Easy handling without prior drying of the biogas

Biogas offers a wide range of applications – for example as fuel, for heat generation, or as a basis for fertilizers and chemical products. Until now, upgrading biogas to bio-methane has been technically complex and hardly economical for small plants. Conventional methods require elaborate pre-drying and gas scrubbing. This is precisely where the Bio4Value project comes in: a newly developed membrane process that does not require pre-drying of the biogas promises significant simplification. New flat membranes, developed at Fraunhofer IAP, form the central component. They separate methane from CO₂ directly from the moist biogas stream. As a result, no additional energy is needed for cooling and reheating the raw biogas before membrane separation. Long-term tests also showed that the newly developed membranes are resistant to hydrogen sulfide contained in raw biogas.

More than energy: material use of CO₂ and methane

The targeted separation of CO₂ and methane directly at the source is an important step in avoiding emissions and efficiently utilizing the separated gases. "The recovered CO₂ can be used as a valuable raw material for industrial processes, such as electrosynthesis, fuel production, or chemical manufacturing. It can also serve as a carbon source in greenhouses or be used for producing sparkling water," explains Dr. Steffen Tröger-Müller from Fraunhofer IAP, who coordinates the project.

Methane, in turn, primarily serves as a bio-based fuel (bio-CNG, compressed natural gas from biogas) for agricultural vehicles or for feeding into the natural gas grid. However, it can also be used materially, for example as a feedstock for chemical syntheses such as ammonia or methanol production.

From polymer to highly selective flat membrane

One of the main challenges in developing suitable membrane materials is industrial applicability. To achieve the required selective separation of methane and CO₂ at comparatively low pressures using untreated raw biogas, new materials had to be developed – commercially available polymers do not meet these requirements. Fraunhofer IAP has therefore specifically synthesized suitable polymers and produced flat membranes from them. The long-standing expertise of the researchers in membrane and process development played a key role. "Our newly developed flat membranes meet all requirements and are particularly characterized by mechanical stability and extremely thin, flow-optimized separation layers," says Tröger-Müller.
 

From membrane to market-ready module

To ensure that the technology can also be operated independently in small biogas plants in rural areas, KS Kunststoffbau GmbH is working on compact, modular solutions. "Our goal is to develop a market-ready module that can be used locally and is easy to handle even for users without special technical expertise. The newly developed flat membranes make this possible," explains Markus Huth from KS Kunststoffbau GmbH.

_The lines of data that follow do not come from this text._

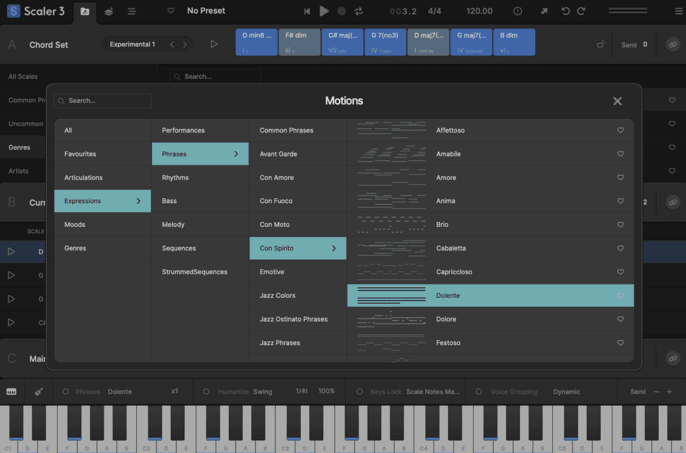Click the heart icon beside No Preset
This screenshot has height=453, width=686.
(x=170, y=11)
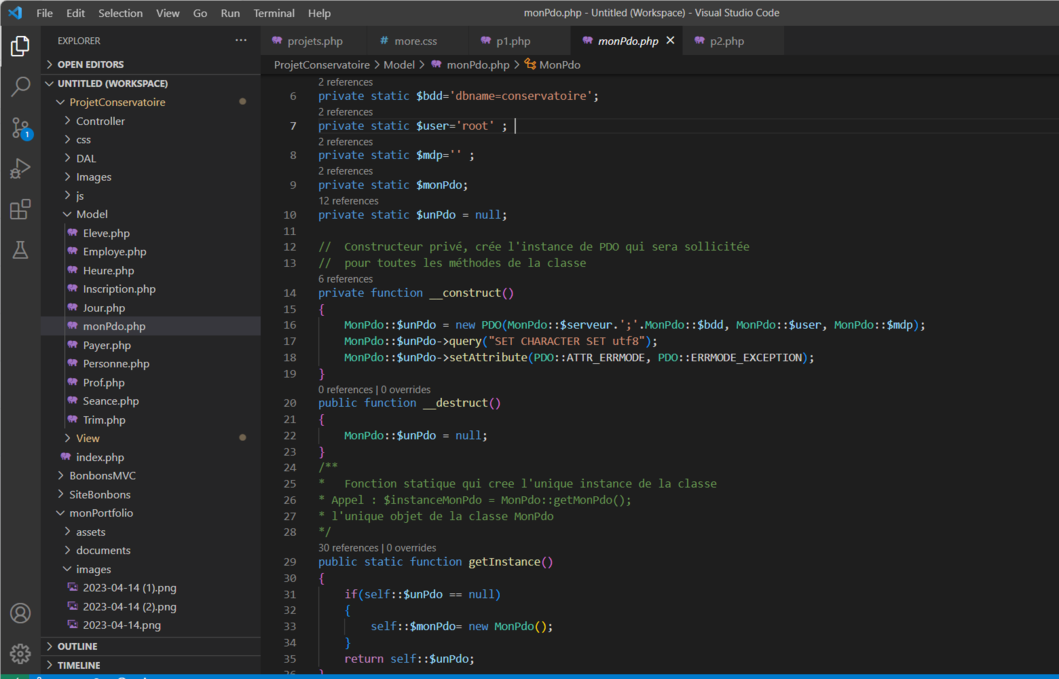Switch to the projets.php tab
This screenshot has height=679, width=1059.
(314, 41)
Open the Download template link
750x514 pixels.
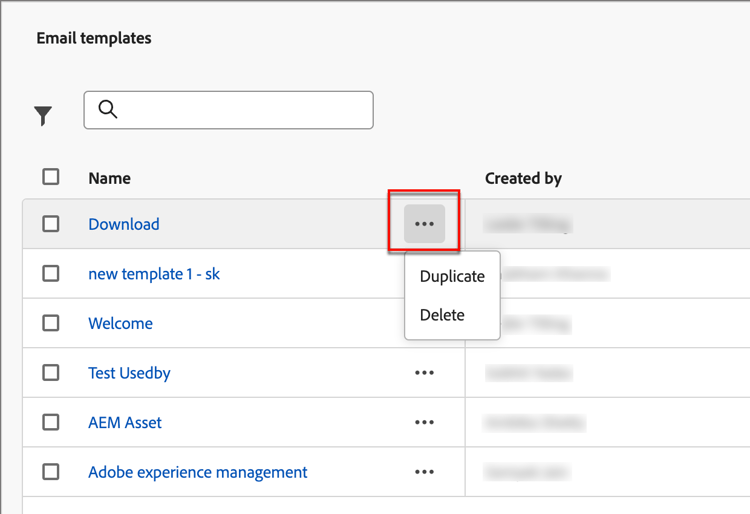click(x=124, y=224)
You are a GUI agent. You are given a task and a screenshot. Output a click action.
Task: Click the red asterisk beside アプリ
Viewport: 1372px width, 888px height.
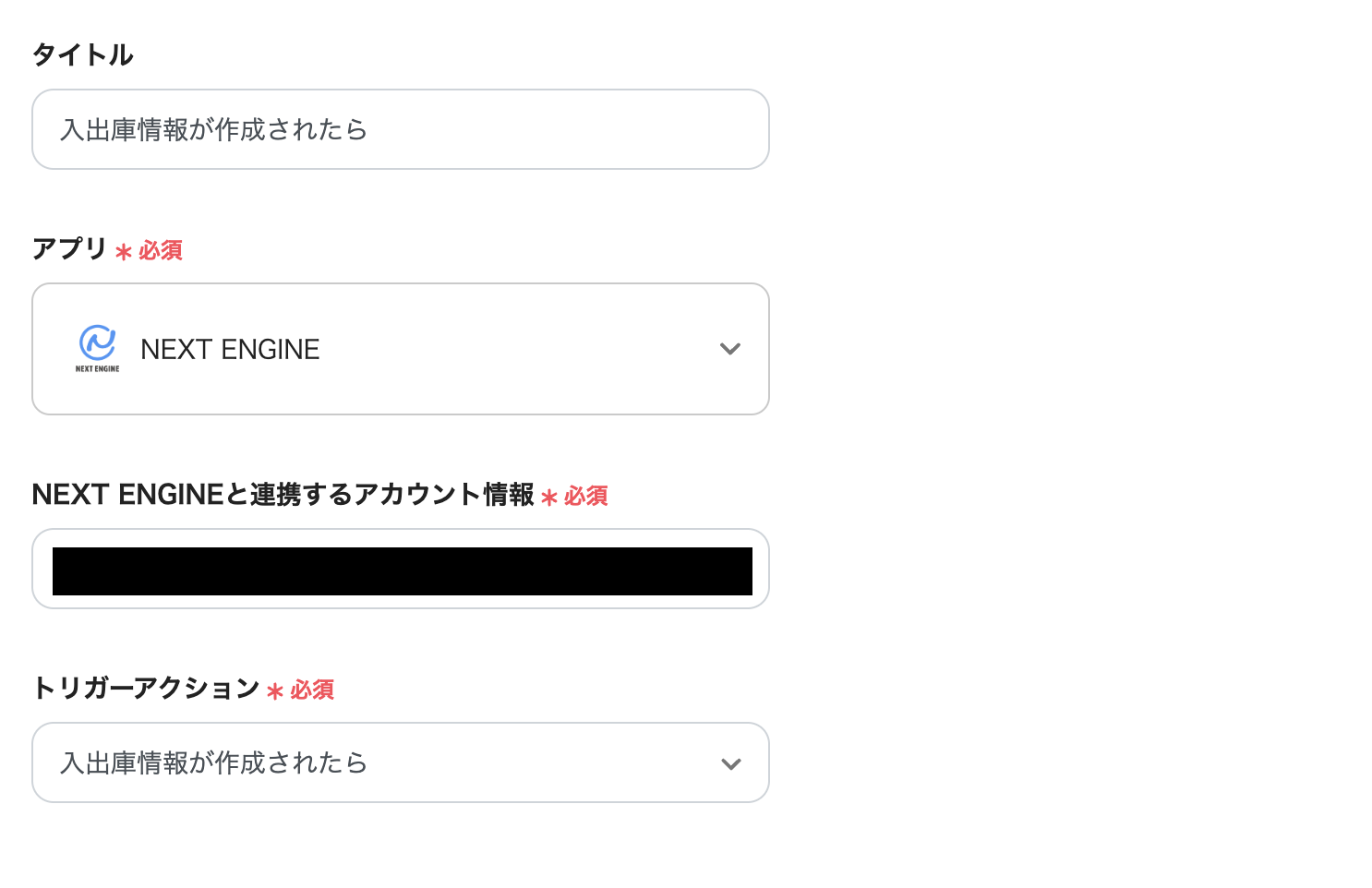(124, 251)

ATB is responsible for integrating the process into existing biogas plants and evaluating the new technology in terms of its material use. "We are investigating how the membrane module can be integrated into real biogas processes – here we see great potential," says Dr. Christiane Herrmann from ATB. ATB is also analyzing the techno-economic aspects of the process and conducting life cycle assessments. "Thanks to the energy savings enabled by the newly developed membrane, we see a strong opportunity to use the membrane technology decentrally in small biogas plants," adds Herrmann.

Validated technology seeks partners for industrial implementation

Currently, the technology for biogas upgrading is in the validation phase at laboratory scale. "Our goal is to further develop the technology so that it can be demonstrated under real conditions in follow-up projects and scaled up by industrial partners. Companies from the biogas, energy, or chemical sectors are warmly invited to participate in further development," says Tröger-Müller.